Semester lima ini cukup mengerikan bagi saya. Bukan karena mata kuliahnya yang mulai “serius”, bukan juga karena dosen yang lebih strict dari semester-semester sebelumnya, tapi lebih ke karena penampilan teman-teman yang berubah. Ya, nggak drastic, sih, tapi cukup agak mengejutkan saja. Saya piker saya bertemu dengan teman-teman yang “sejenis” dengan saya yang kurang hobi neko-neko dalam hal berpenampilan. Bukannya tidak ingin, tapi malas repot saja. Jujur saja, di rumah saya sering kok mencoba pakai kerudung yang dililit-lilit sampai cantik, tapi kalau untuk “dibawa” kuliah, rasanya memang merepotkan. Apalagi saya termasuk orang yang lelet. Ke toilet saja bisa sampai belasan menit, apalagi melilit-lilit kerudung setelah wudhu, pasti bakal terlambat masuk kelas :v Ada, kan, yang bilang, “Berdandannya untuk suami di rumah saja, jangan dipamer ke mana-mana,” he he.

Nah, yang bikin saya terkejut dan takjub adalah ... ada teman yang mulai memakai lipstick, padahal beberapa waktu sebelum masuk kuliah dia geleng-geleng ketika menceritakan temannya yang dulu polos sekarang jadi ngomongin make-up dan lain-lain.
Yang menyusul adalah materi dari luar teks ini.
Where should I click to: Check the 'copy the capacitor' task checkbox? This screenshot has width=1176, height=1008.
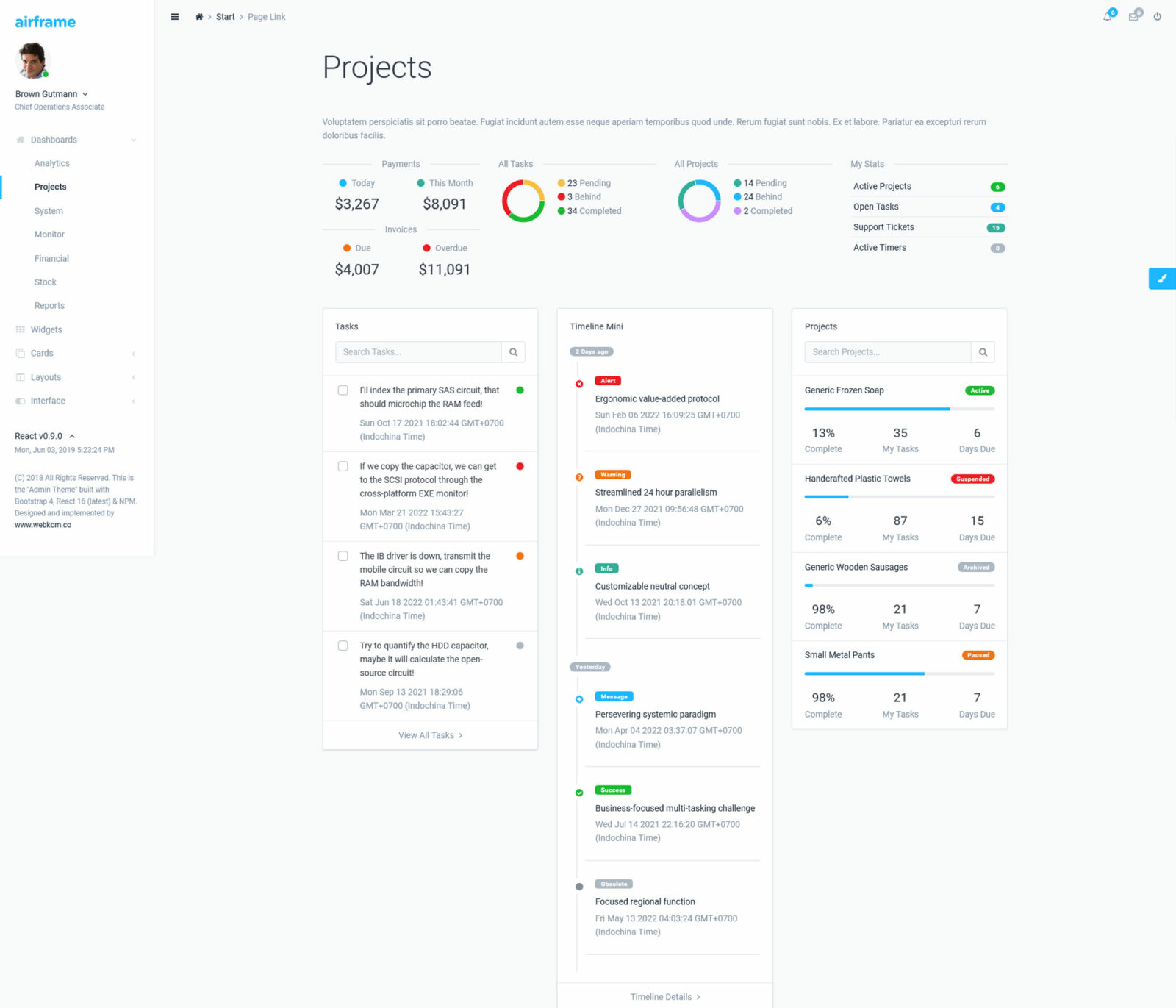[x=343, y=465]
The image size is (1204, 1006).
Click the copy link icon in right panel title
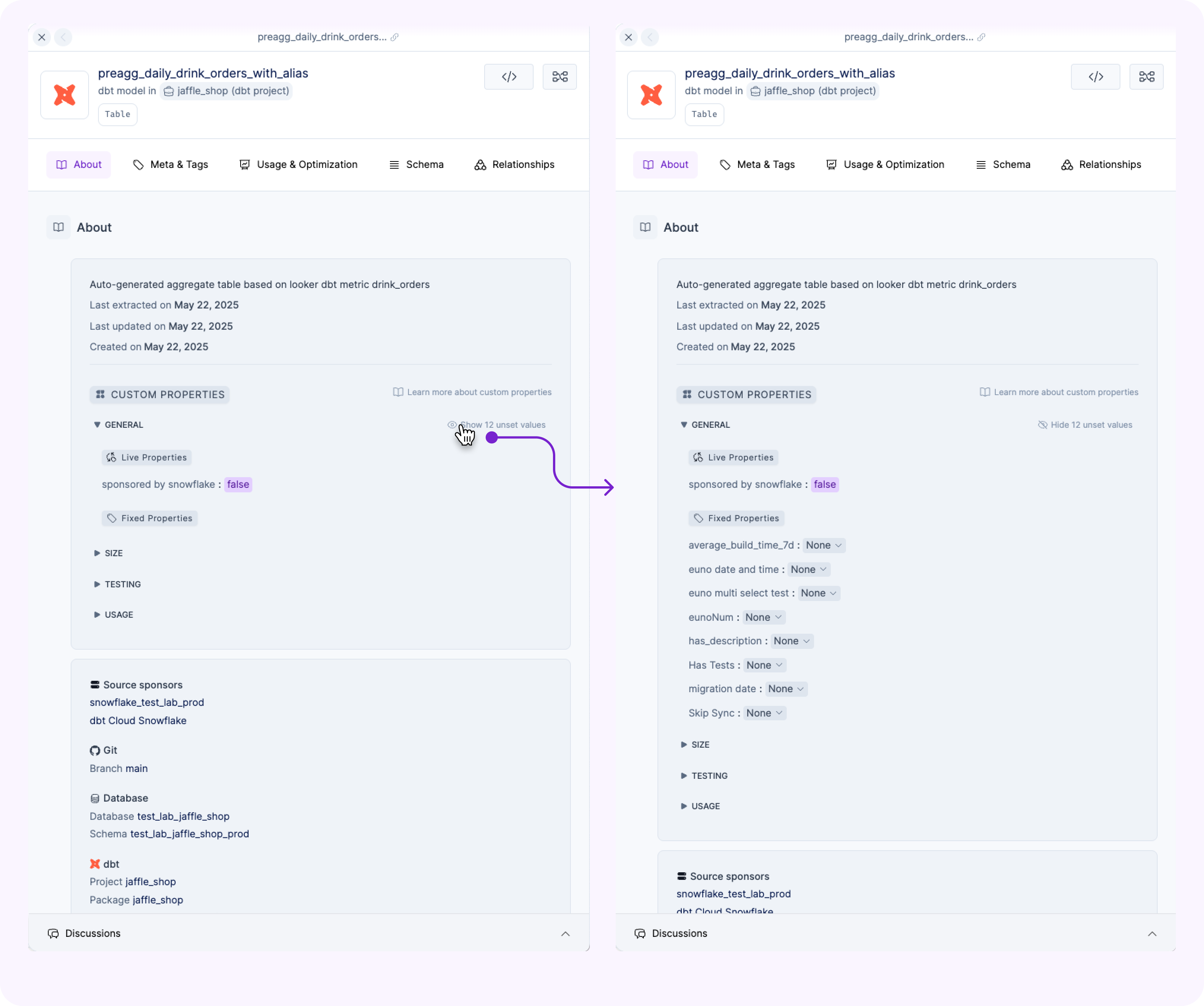coord(981,37)
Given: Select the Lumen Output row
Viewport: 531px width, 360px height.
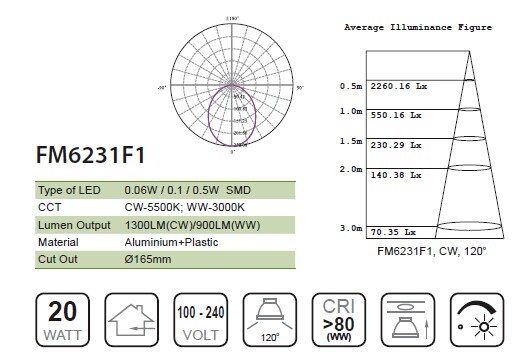Looking at the screenshot, I should [165, 225].
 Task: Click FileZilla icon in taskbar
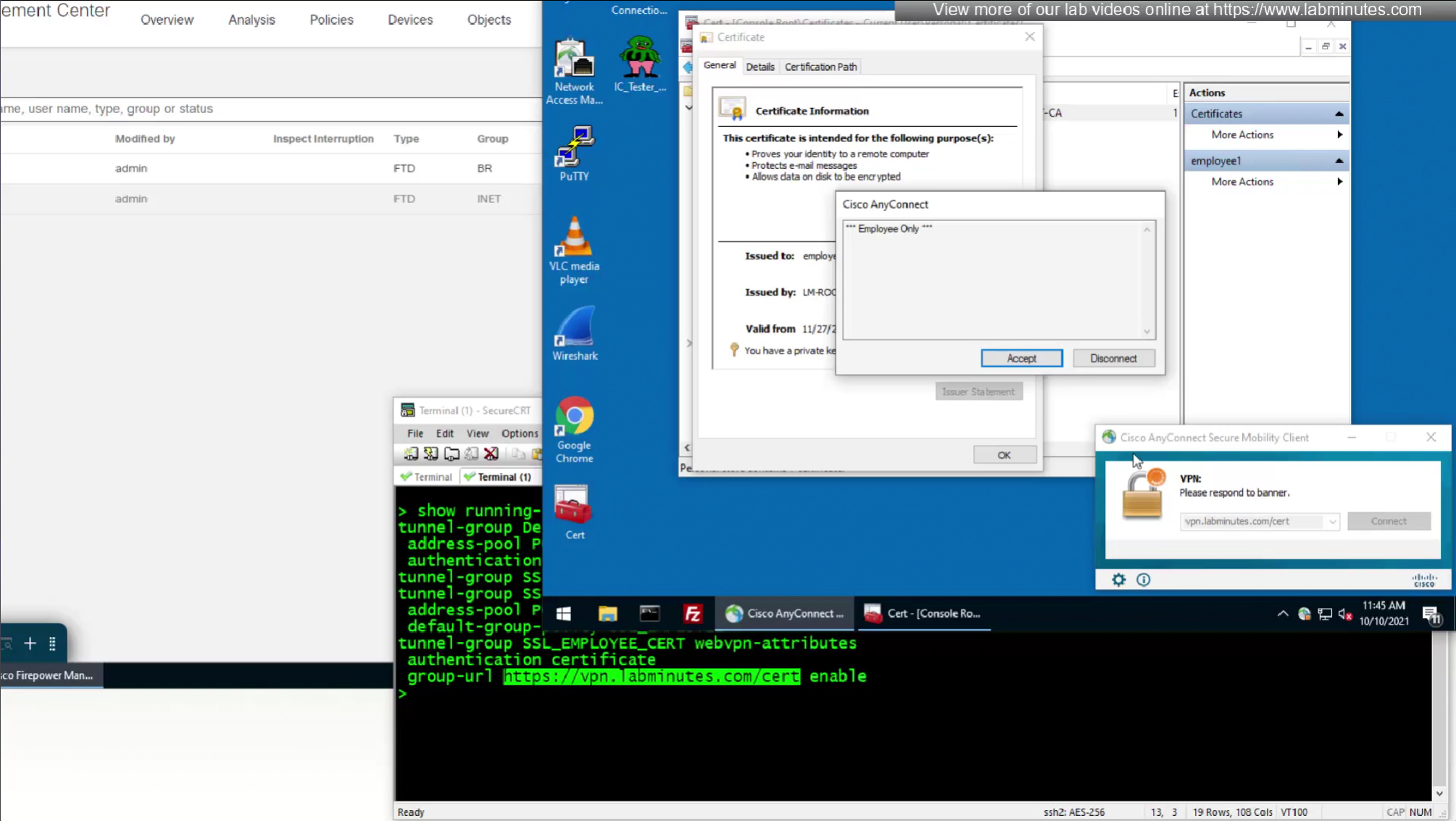coord(692,614)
Lha, di situ takjubnya saya. Manusia memanglah bukan yang sempurna, ya. Saya pun mungkin suatu hari nanti harus menggunakan lipstik. Ugh, membayangkan saja membuat saya agak bergidik geli -_-

Ya, dia memakai polesan tipis lipstik. Saya tak berkomentar apa-apa karena tak mungkin saya menilainya salah hanya karena memakai pemoles bibir. Tentu saja saya pun tidak membenarkan diri saya yang tidak seperti dia. Tidak, tidak. Saya hanya takjub. Banyak yang berubah tampilan di semester lima ini. Kemudian pertanyaan muncul dalam benak saya, “Apakah saya yang udik?” yang kemudian saya tanyakan pada Partner saya yang menjawab, “Nggak kok. Hanya saja mereka terlalu normal.”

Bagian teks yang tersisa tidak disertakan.